Document extract
Saving & Spending and the Credit Crisis Solutions
Economics / Credit Crisis 2009 Jan 16, 2009 - 01:43 PM GMT(with no apologies whatsoever to John Maynard Keynes)
"Saving the savers is not the priority...This is surely the time to encourage people to spend, spend, spend..." - Editorial in the Financial Times , Tues 6 Jan.
"Borrowing our way out of debt...is exactly the right prescription for our present problems..." - Anatole Kaletsky, London Times , Thurs 8 Jan.
"If the stimulus package is too weak, conservatives will pile on after it fails to deliver, claiming that the whole concept has been discredited..." - Paul Krugman, New York Times blog, Sun 11 Jan.
WHATEVER THE RIGHTS and wrongs of trying to fix the blow-up in credit with fresh money and debt, it's time to spend! Spend! SPEND! regardless.
"I'll bring paper!" cry the laureates, and "I'll bring ink!" cheer the columnists, now rocking the boat in place of Percy Bysshe Shelley's poor rain-lashed poets, those unacknowledged legislators of the world.
And there, leaning over the double-pull press...sleeves rolled up, eye-shades on...the policy wonks and elected officials are busy setting the type.
"Only more debt can save us," they mutter, "from all the debt we've created. Hey! Call the type-casting guys...We need more dollar signs and zeroes, pronto!"
Will it work? Might it prove immoral? Can lumbering the future with new debts, just to patch over yesterday's mis-allocation of capital, ever be justified?
No matter. New spending and debt is just what we'll get...like it or lump it. This week's Washington bounce – scratched across equity, currency and commodity markets at Thursday lunchtime in New York – ran back into the red by the time London closed Friday. Whether promised or paid, it had totaled $1.3 trillion on one day alone! But why ever not?
"Even if you're deeply concerned about [our] future solvency," as Paul Krugman blogs from Princeton, "will going for, say, a $300 billion stimulus rather than an $800 billion stimulus do anything significant to help...?"
Put another way, "Obviously, the national deficit is important," says Joe Stiglitz, America's other No.1 bearded economist. ( Well, joint-No.1 after Ben Bernanke perhaps... ) But noting how some $300 billion of Obama's $800bn stimulus will be instantly swallowed by regional state budgets (now $150bn per year in the red thanks to the collapse in local and property tax payments), "we also have to decide at this juncture what is the priority," he smirked to Bloomberg on his way out the door from a conference last week.
"And the priority is stimulating the economy. If you don't stimulate the economy, the [government] deficit will get larger anyway, because GDP will go down and tax revenues will fall. So we're caught between a rock and a hard place...[and] we need to spend more right now...We need real stimulus spending."

Given instruction 1
Retype the entries word for word, starting at the line containing "You are a computer-use agent." and ending at the line containing "Instruction: Open the".

Data rows

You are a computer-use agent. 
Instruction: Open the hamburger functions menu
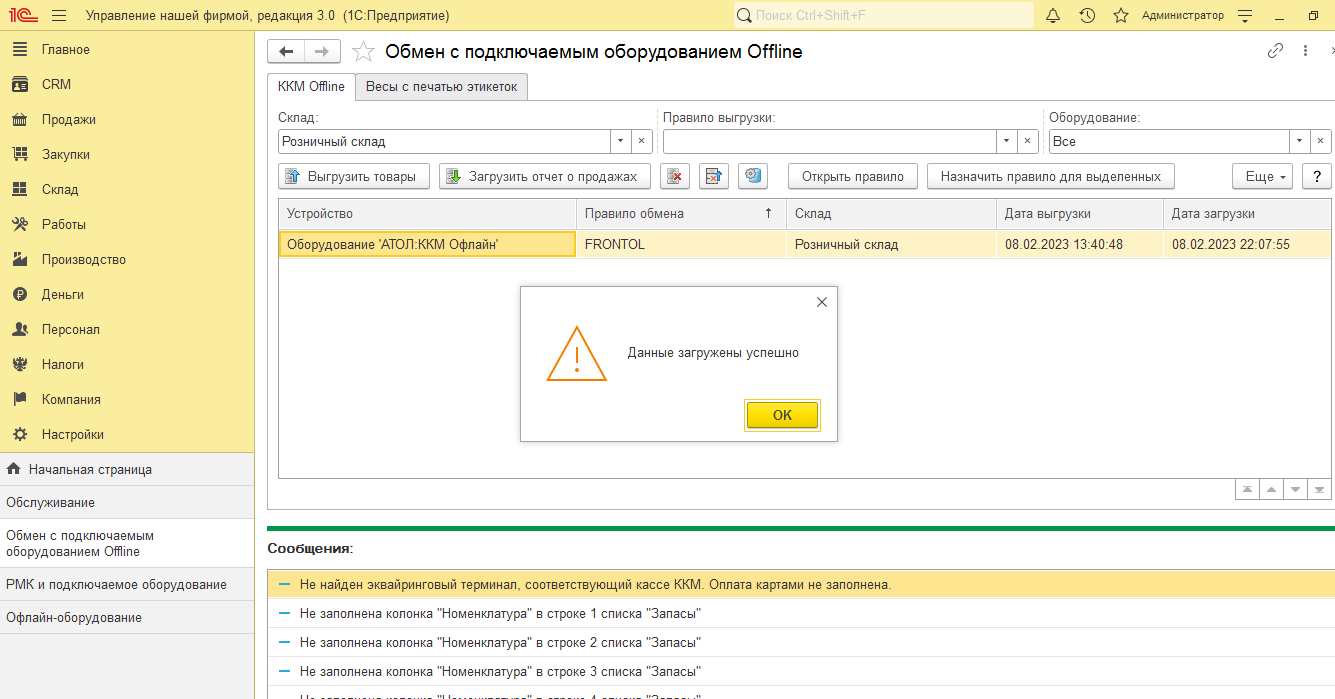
...
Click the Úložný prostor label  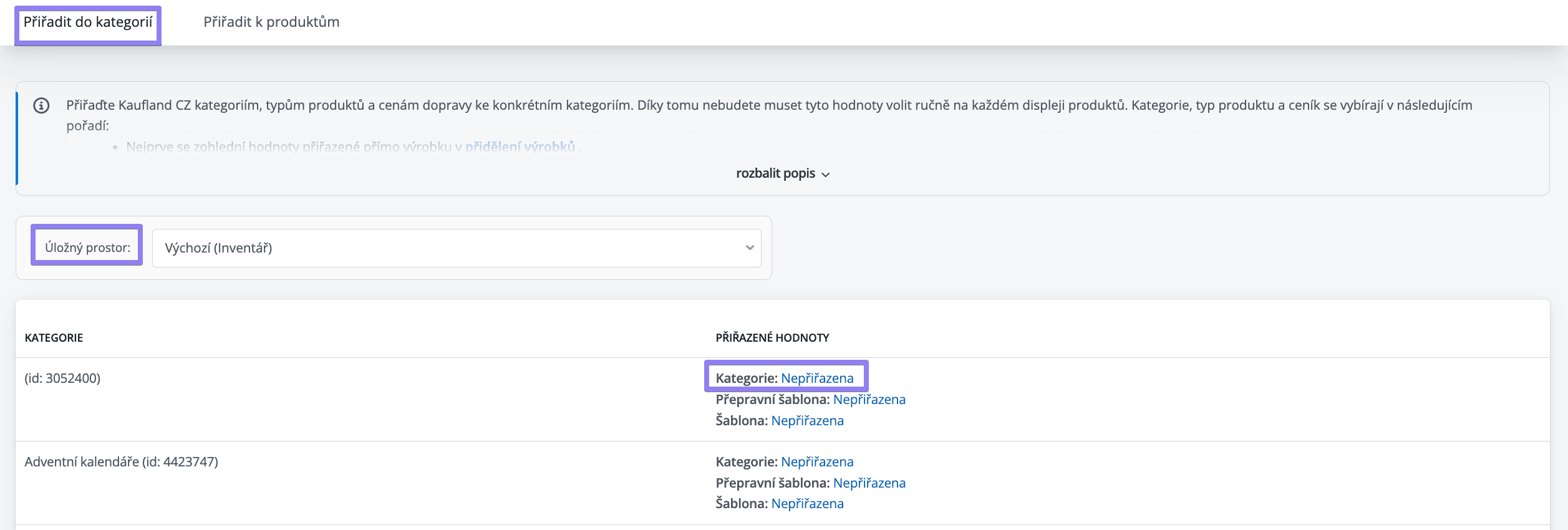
* * *
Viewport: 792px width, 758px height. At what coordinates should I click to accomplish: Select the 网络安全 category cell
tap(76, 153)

Given instruction 2
Rewrite the credit crisis text starting at "Will it work?" and ending at "why ever not?", with "lunchtime" changed to "midday".

Task output 1
You are a computer-use agent. 
Instruction: Open the hamburger functions menu

Task output 2
Will it work? Might it prove immoral? Can lumbering the future with new debts, just to patch over yesterday's mis-allocation of capital, ever be justified?
No matter. New spending and debt is just what we'll get...like it or lump it. This week's Washington bounce – scratched across equity, currency and commodity markets at Thursday midday in New York – ran back into the red by the time London closed Friday. Whether promised or paid, it had totaled $1.3 trillion on one day alone! But why ever not?